Outre-Atlantique, les femmes sont devenues les breadwinners de
40 % des couples, selon le rapport Shriver du Center for American Progress.
Pendant la crise, de fin 2007 à janvier 2010, l’emploi masculin a chuté de 8,2
% tandis que le nombre de femmes au travail ne baissait que de 3,9 %, indique
une étude de la Banque de réserve fédérale (Fed) de New York. La France vit une
mutation apparemment analogue. Huit femmes sur dix travaillent et contribuent
aux ressources du foyer. Au début de la récession, le chômage féminin a flambé
moins vite que celui des hommes. Mais, selon la sociologue Margaret Maruani,
les travailleurs les plus pauvres sont à 80 % des travailleuses. Et pour cause,
les femmes occupent massivement des emplois non qualifiés et un tiers d’entre
elles bosse à temps partiel.
Pendant que les filles s’appropriaient les rôles hier interdits,
les garçons ont eu la liberté d’emprunter le chemin inverse. Ils sont entrés,
comme un seul homme, dans les maternités. On les voit dans les squares
pouponner, moucher, consoler, conduire les poussettes. Ils ne boudent plus leur
congé de paternité. Mais, selon une étude publiée par le démographe Arnaud Régnier-Loilier
(Ined) en 2009, 80 % des tâches ménagères sont encore accomplies par les femmes
et, même chez les couples égalitaires, l’écart entre les conjoints se creuse à
l’arrivée d’un enfant, a fortiori des suivants.

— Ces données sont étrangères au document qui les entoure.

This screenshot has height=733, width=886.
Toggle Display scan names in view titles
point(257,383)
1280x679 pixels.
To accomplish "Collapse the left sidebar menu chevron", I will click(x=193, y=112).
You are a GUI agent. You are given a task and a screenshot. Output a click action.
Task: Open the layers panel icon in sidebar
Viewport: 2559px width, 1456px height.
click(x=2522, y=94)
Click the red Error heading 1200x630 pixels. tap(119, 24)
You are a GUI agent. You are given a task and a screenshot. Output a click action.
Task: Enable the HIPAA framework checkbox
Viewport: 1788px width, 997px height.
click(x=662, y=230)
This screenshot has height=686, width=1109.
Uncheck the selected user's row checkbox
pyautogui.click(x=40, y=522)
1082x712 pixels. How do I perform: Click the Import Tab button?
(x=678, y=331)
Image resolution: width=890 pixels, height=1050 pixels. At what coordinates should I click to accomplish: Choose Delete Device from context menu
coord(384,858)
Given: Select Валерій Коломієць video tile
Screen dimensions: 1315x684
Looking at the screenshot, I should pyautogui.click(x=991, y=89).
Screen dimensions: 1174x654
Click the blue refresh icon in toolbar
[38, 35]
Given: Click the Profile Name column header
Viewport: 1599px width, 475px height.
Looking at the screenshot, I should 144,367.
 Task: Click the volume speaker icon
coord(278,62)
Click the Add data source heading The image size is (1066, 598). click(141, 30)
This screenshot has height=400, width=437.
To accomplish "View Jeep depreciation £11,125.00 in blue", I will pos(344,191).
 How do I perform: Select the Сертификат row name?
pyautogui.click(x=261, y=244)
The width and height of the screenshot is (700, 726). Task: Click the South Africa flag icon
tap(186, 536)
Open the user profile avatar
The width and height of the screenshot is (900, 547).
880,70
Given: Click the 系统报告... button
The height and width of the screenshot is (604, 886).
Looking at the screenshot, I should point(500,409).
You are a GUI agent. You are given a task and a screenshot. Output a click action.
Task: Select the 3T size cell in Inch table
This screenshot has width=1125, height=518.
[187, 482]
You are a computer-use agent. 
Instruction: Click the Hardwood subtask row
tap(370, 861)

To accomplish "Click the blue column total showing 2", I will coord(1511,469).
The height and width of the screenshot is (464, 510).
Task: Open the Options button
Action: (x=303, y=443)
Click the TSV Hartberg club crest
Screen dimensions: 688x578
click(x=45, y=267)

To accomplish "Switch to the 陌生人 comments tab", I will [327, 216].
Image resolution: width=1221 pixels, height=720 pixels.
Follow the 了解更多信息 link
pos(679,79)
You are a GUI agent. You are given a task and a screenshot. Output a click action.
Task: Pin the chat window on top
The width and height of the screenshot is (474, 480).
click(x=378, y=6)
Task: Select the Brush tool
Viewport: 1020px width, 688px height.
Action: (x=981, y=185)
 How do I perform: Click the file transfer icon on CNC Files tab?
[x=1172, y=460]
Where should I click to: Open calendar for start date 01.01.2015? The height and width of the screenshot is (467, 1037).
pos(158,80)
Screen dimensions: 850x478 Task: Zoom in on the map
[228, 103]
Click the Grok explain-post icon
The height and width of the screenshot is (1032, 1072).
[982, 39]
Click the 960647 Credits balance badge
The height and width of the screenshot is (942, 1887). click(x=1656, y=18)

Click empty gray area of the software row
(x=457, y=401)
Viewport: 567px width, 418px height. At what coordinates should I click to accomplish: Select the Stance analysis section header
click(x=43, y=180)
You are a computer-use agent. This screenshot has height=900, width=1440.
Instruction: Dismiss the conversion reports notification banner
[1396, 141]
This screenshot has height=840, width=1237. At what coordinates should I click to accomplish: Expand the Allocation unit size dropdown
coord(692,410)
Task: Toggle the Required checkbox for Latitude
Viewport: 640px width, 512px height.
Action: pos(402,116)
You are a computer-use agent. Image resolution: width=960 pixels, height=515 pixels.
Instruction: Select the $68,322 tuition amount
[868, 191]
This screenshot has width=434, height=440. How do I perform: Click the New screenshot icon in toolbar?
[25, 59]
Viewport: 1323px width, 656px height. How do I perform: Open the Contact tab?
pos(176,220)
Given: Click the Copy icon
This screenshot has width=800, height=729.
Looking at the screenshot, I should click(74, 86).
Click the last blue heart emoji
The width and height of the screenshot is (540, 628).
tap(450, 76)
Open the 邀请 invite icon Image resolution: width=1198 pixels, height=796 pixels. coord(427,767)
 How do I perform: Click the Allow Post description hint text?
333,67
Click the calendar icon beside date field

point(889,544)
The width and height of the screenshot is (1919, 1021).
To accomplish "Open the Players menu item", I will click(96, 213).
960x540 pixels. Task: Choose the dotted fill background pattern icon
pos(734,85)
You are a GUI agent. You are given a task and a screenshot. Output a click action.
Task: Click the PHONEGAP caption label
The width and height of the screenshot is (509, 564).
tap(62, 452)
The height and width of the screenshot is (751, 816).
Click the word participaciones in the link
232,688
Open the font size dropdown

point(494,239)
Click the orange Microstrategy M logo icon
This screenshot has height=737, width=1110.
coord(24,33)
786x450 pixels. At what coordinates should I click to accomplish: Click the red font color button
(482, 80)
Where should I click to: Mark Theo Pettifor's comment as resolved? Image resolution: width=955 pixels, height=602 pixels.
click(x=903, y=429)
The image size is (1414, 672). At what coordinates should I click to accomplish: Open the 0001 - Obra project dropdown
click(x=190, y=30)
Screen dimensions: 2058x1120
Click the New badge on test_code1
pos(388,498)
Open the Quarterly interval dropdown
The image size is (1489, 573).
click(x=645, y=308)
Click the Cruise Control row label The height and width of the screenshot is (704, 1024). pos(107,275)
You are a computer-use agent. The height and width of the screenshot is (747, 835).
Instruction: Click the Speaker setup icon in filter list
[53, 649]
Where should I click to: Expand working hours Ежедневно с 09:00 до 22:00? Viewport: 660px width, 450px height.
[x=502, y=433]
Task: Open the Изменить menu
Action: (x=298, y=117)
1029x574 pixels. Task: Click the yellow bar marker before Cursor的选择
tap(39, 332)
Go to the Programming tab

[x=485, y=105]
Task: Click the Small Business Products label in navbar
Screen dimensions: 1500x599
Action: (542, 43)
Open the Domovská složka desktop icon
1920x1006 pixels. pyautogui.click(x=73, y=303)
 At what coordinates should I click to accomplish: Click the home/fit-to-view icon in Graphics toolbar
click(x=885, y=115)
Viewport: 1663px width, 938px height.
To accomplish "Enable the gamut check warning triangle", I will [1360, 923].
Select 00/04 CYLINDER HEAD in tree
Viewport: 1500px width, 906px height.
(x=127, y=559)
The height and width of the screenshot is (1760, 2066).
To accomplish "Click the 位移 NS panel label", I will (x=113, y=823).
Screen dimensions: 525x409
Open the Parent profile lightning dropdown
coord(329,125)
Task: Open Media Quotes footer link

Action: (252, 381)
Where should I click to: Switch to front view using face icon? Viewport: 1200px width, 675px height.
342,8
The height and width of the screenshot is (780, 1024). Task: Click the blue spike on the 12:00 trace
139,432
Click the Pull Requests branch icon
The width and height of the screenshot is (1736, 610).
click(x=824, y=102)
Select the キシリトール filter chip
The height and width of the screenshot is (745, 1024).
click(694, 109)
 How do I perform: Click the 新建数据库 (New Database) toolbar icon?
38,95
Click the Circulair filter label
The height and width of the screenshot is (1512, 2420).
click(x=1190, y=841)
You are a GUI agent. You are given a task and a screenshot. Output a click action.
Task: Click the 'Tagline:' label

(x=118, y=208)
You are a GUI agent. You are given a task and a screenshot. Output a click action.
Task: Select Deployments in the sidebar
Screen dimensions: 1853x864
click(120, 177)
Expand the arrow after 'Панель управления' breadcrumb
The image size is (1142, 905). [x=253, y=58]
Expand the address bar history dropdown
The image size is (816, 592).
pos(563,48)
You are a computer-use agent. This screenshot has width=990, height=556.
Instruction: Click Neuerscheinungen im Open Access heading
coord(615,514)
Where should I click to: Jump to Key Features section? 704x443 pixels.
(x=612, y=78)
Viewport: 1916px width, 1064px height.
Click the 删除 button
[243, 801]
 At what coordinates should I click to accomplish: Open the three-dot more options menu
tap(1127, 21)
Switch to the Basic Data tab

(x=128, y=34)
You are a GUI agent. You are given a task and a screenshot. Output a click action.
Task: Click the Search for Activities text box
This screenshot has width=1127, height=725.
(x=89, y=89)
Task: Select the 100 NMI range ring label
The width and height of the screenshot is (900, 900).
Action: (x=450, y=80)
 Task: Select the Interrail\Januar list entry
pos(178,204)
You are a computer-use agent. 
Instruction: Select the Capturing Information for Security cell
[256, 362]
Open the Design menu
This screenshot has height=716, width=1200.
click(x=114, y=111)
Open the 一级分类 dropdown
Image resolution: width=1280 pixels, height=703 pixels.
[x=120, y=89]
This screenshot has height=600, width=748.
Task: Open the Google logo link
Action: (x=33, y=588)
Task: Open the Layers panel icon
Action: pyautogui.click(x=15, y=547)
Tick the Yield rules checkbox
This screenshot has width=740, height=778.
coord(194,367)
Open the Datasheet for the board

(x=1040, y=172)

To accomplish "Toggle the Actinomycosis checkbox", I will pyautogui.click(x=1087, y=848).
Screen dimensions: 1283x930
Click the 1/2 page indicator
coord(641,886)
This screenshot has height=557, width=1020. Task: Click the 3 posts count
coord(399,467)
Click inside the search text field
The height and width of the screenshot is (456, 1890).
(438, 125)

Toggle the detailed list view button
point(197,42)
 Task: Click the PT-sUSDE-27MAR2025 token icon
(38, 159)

Les jeunes pères, pourtant, tiennent à exister. Ils se battront,
s’ils viennent à divorcer, pour voir leurs enfants autant que la mère. Mais ce
n’est pas si facile d’être un homme libéré. Comme les femmes, ils sont soumis
dans les entreprises à une double injonction : c’est « génial » d’avoir un
mouflet – « ça s’arrose, hein ? » – mais « au fait, le dossier Dubois, tu as
réglé le problème ? »
Alain emmène chaque matin ses enfants à l’école. Lorsque ce
cadre de direction dans une grande banque française a objecté à son supérieur
qu’il lui serait impossible de se rendre à une réunion hebdomadaire fixée à 8 h
30, il s’est vu fusiller du regard. Il a tenu bon. Et il le paie. Sa carrière
progresse moins vite que celle de ses collègues. « Quand mes enfants sont
tombés malades, j’ai pris un jour de congé pour m’en occuper. Trois ans après,
mes collègues ironisent encore en m’appelant “la nounou”. » Alain a le
sentiment d’être dans une situation semblable à celle des femmes, lui qui ne
traîne pas le soir au boulot, ne s’éternise pas au bistrot avec les collègues
et n’emporte pas dix dossiers en week-end : il n’a pas adopté les codes
informels de la réussite.
Dans leurs blogs, de
jeunes pères rivalisent d’expertise, décidés à investir la sphère privée. Sur
un petit ton caustique, histoire de ne pas passer pour des idiots utiles.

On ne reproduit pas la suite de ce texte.